Q: When using DisplayAs forms, can I display character sets unrelated to the original language being transcribed? (e.g. output “Street” as “街道“).
Yes. While phrases may only use a restricted set of characters for the specific language, UTF-8 characters apart from \t (TAB) are permitted in the DisplayAs column.
Q: Is Automatic content redaction available with both batch and streaming APIs for Transcribe?
No, it is only available for batch APIs at this time.
Q: What languages are supported for Automatic content redaction?
US-English (en-US) is supported at this time.
Q: Does Automatic content redaction also redact sensitive personal information from the source audio?
No, this feature does not remove sensitive personal information from the source audio. You can however redact personal information from the source audio yourself using the start and end timestamps that are provided in the redacted transcripts for each instance of an identified PII utterance.

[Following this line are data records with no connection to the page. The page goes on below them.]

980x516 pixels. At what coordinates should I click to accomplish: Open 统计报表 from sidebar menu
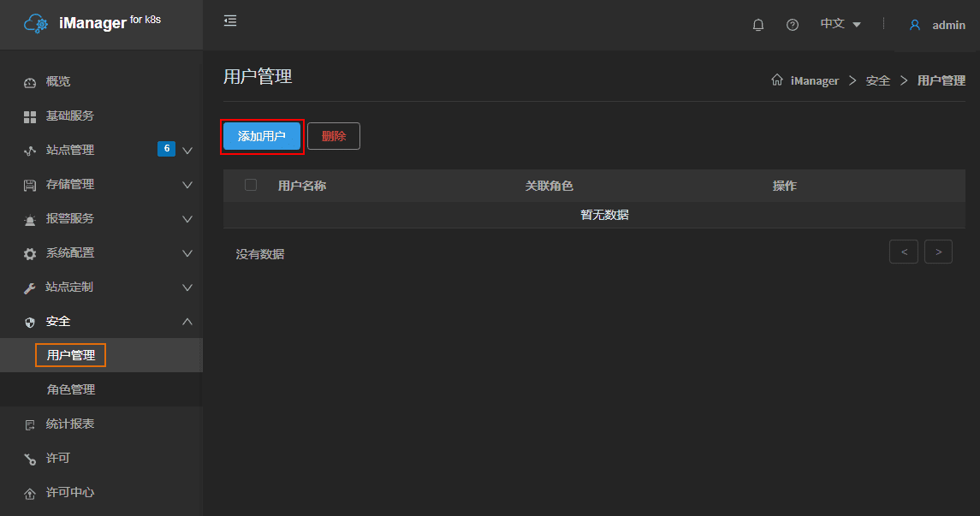pyautogui.click(x=70, y=424)
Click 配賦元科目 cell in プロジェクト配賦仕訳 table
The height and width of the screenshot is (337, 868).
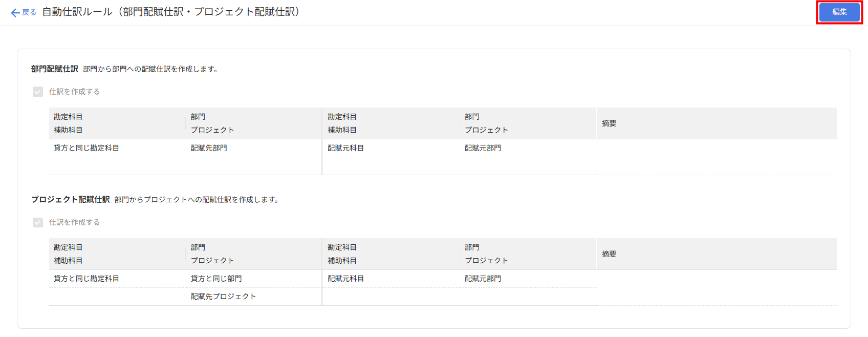[x=346, y=279]
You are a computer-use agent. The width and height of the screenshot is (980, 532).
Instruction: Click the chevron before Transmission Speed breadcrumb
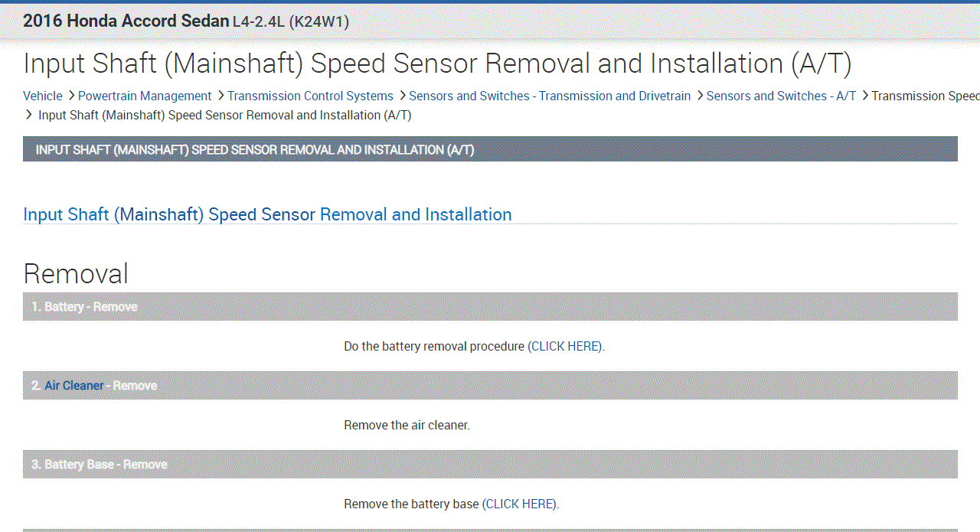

Q: Can I use Automatic content redaction for redacting personal information from the existing text transcripts?
No, Automatic content redaction only works on audio file as an input.
Q: What else should I know before using Automatic content redaction?

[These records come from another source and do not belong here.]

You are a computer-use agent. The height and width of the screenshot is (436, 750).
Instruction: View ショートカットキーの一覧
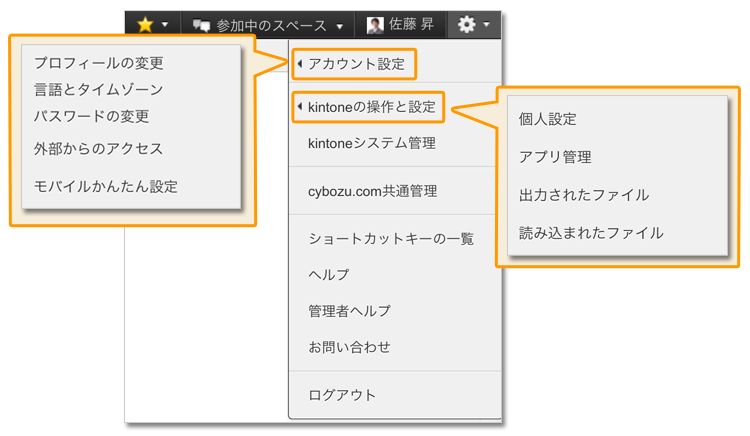click(391, 238)
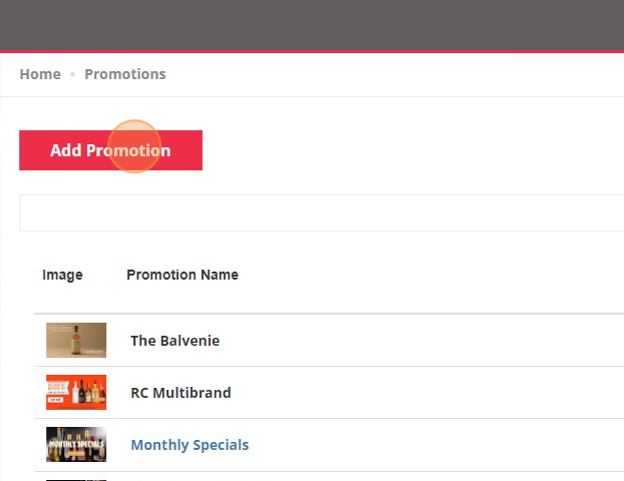Select The Balvenie promotion name

click(x=175, y=341)
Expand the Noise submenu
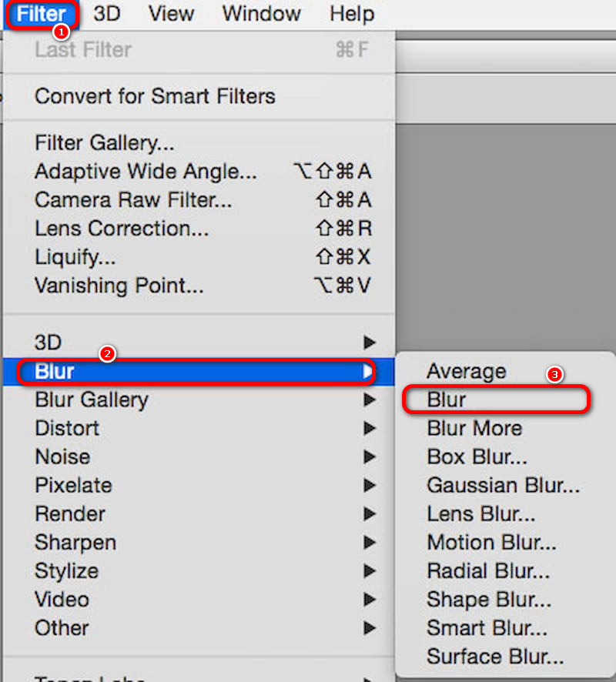The height and width of the screenshot is (682, 616). (x=62, y=456)
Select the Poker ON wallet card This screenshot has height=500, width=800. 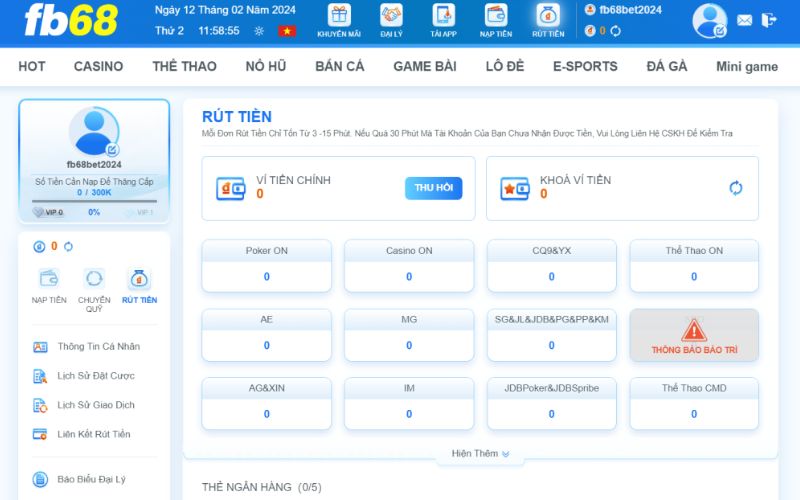point(266,265)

Automatic content redaction is designed to identify and remove personally identifiable information (PII), but due to the predictive nature of machine learning, it may not identify and remove all instances of PII in a transcript generated by the service. You should review any output provided by Automatic content redaction to ensure it meets your needs.
Q. Are voice inputs processed by Amazon Transcribe stored, and how are they used by AWS?
Amazon Transcribe may store and use voice inputs processed by the service solely to provide and maintain the service and to improve and develop the quality of Amazon Transcribe and other Amazon machine-learning/artificial-intelligence technologies. Use of your content is important for continuous improvement of your Amazon Transcribe customer experience, including the development and training of related technologies. We do not use any personally identifiable information that may be contained in your content to target products, services, or marketing to you or your end users. Your trust, privacy, and the security of your content are our highest priority, and we implement appropriate and sophisticated technical and physical controls, including encryption at rest and in transit, designed to prevent unauthorized access to, or disclosure of, your content and ensure that our use complies with our commitments to you. Please see https://aws.amazon.com/compliance/data-privacy-faq/ for more information. You may opt out of having your content used to improve and develop the quality of Amazon Transcribe and other Amazon machine-learning/artificial-intelligence technologies by using an AWS Organizations opt-out policy. For information about how to opt out, see Managing AI services opt-out policy.
Q: Can I delete data and artifacts associated with transcription jobs stored by Amazon Transcribe?
Yes. You can use available Delete APIs to delete data and other artifacts associated with transcription jobs. If you have issues doing so, contact AWS support.
Q: Who has access to my content that is processed and stored by Amazon Transcribe?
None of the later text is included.